One of the most widespread and underappreciated set of symbols around us are the chemical elements.   It was a major milestone in human thought and ingenuity that uncovered all the elements and classified them, and in the top labs of the world there are still efforts to produce newer, heavier elements never seen before and figure out their properties.  Here is an odd shot of a periodic table:



From simple hydrogen (H) to gold (Au) and beyond, these symbols unlock a wealth of knowledge about the world and what everything is made of, and how substances will behave and combine.  Everyone should take some time to learn more about chemistry -- the basics are easy to grasp, and it gives so much insight on the technology around you, and so many news stories will make more sense.

Why are the USA and China and other high-tech countries scrambling to control supplies of "rare earth elements" like europium?  Because this element is key to making cell phones.

Why waste money creating tiny amounts of radioactive technetium?  That's an element that doesn't even exist in nature.  But it's used for imaging the blood vessels around the heart during cardiac stress tests -- I know, I have had one.

Each element is unique, down to the exact wavelengths of light they absorb or give off, the way they combine with other elements, their material strength, where we find them and extract them, and their uses in engineering.

Almost half the elements on that table are facing a shortage of some kind.  There are millions of people employed in trying to secure new sources and studying new uses.  There are huge economic impacts and trade wars involved.

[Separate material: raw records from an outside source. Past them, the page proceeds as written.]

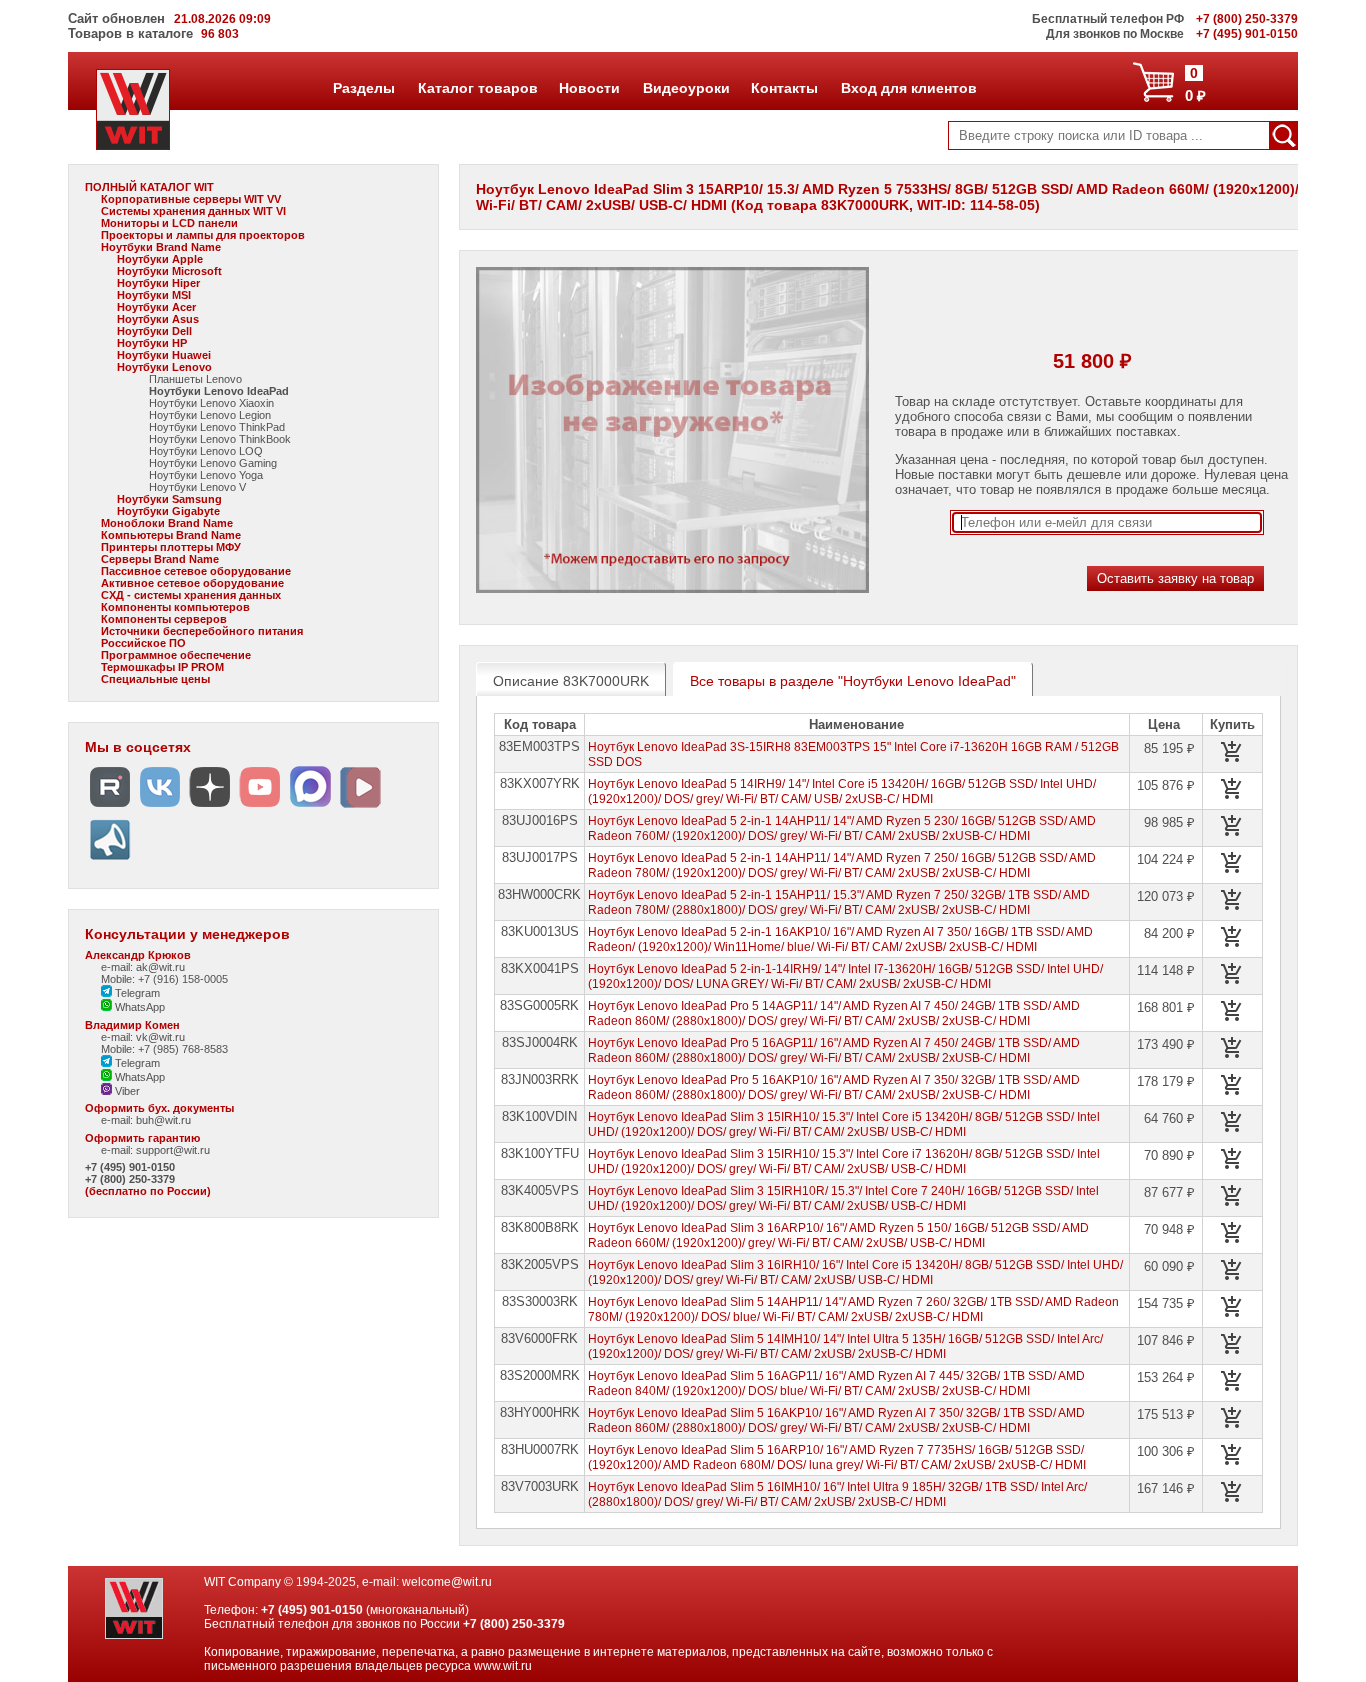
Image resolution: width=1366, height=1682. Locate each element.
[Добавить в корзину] (1232, 752)
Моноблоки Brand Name (167, 523)
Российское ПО (143, 643)
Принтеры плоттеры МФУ (171, 547)
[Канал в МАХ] (310, 807)
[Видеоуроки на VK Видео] (360, 807)
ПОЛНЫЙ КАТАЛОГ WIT (149, 187)
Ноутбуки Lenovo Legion (210, 415)
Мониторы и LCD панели (169, 223)
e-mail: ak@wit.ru (143, 967)
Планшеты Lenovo (195, 379)
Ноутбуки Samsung (169, 499)
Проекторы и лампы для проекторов (203, 235)
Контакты (784, 88)
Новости (589, 88)
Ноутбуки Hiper (158, 283)
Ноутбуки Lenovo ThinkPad (217, 427)
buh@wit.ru (163, 1120)
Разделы (363, 88)
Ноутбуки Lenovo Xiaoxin (211, 403)
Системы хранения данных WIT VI (193, 211)
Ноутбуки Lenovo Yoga (206, 475)
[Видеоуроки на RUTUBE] (110, 807)
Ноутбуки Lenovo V (197, 487)
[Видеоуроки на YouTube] (260, 807)
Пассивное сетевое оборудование (196, 571)
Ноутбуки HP (152, 343)
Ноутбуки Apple (160, 259)
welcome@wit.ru (447, 1582)
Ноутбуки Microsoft (169, 271)
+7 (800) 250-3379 (130, 1179)
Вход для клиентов (908, 88)
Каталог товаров (477, 88)
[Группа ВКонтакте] (160, 807)
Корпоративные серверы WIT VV (191, 199)
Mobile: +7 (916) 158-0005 (164, 979)
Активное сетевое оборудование (192, 583)
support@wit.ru (173, 1150)
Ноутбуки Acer (156, 307)
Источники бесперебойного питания (202, 631)
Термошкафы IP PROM (162, 667)
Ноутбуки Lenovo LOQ (206, 451)
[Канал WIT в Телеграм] (110, 860)
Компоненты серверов (164, 619)
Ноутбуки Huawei (164, 355)
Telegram (136, 993)
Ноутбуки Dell (154, 331)
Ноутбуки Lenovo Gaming (213, 463)
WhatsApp (138, 1007)
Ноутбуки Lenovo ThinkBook (220, 439)
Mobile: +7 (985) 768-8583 (164, 1049)
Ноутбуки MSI (154, 295)
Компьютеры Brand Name (171, 535)
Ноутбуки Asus (158, 319)
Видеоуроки (686, 88)
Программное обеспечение (176, 655)
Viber (126, 1091)
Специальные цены (155, 679)
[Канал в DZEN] (210, 807)
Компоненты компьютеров (175, 607)
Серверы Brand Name (160, 559)
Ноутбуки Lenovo (164, 367)
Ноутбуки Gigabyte (168, 511)
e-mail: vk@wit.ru (143, 1037)
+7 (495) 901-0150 (130, 1167)
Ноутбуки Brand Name (161, 247)
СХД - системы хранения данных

Another astonishing feat of research has been the standardization of names for chemical compounds.  There are an essentially infinite variety of molecules, especially carbon-based (organic) molecules.  But there is an international system to name every tiny variation in a way that the structure can be conveyed across language boundaries.  From the simple chains of carbons saturated with hydrogen (the alkanes) methane (CH4), ethane (CH2-CH3), propane (CH3-CH2-CH3), up to chains of 100 or more.  And every possibly way that atoms can be substituted.  After all, 1,1-dichloroethane (CHCl2-CH3) is different from 1,2-dichloroethane (CH2Cl-CH2Cl) even though they are made of the exact same number of the same atoms (they are isomers).  It's fascinating and endless with thousands of pages of new research published every week on how to optimize electronics or lasers or how to recycle materials more effectively.

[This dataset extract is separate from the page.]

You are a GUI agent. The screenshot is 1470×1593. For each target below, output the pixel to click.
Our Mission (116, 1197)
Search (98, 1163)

How did we develop materials to use as heat shields to protect spacecraft coming back into Earth's atmosphere?  Decades of research to find alloys and composites that can withstand 2500 degrees without vaporizing or crumbling.

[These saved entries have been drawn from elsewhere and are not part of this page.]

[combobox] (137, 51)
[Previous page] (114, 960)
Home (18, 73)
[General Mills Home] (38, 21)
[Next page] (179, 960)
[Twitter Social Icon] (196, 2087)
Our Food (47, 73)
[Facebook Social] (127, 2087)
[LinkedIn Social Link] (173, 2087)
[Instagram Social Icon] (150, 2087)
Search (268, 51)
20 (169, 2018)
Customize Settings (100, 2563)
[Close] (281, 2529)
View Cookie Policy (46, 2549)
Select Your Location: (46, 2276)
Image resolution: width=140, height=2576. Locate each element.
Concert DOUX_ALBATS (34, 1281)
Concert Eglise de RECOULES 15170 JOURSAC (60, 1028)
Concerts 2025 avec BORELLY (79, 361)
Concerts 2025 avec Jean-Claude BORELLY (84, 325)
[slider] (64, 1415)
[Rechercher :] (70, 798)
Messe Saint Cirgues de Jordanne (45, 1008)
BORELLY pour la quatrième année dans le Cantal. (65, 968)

How we we know what distant stars and nebulae are made of?  We can study the spectrum of the light they give off, far beyond what we can see with our human eyes, and every little line in that spectrum comes from a specific element in a specific energy state.

What happens to matter at the highest temperatures, or the lowest temeratures?  Chemical research continues on every front.

Never stop learning.  You don't need special classes or a degree to add to your knowledge of the world.  Just be curious, and look into it.

Funny note about that shower curtain:

When I moved from a one bedroom to two bedroom apartment years ago, I just knew I had to have this as a shower curtain.  What I didn't expect was to sit down and start seeing typos.  Seriously, the symbol for lead is Pb (for plumbum, the Latin word) not Rb (Rb is rubidium).  And Thallium has two l's.  They got zinc wrong (it's not "zink") but got Ununqudium right?

The curtain is also a good illustration of how symbols can be invented to pack tons of information into a limited space.  There are symbols for the stability of the elements, whether they are solid, liquid or gas as room temprature, the exact configuration of electrons, the atomic size, and more.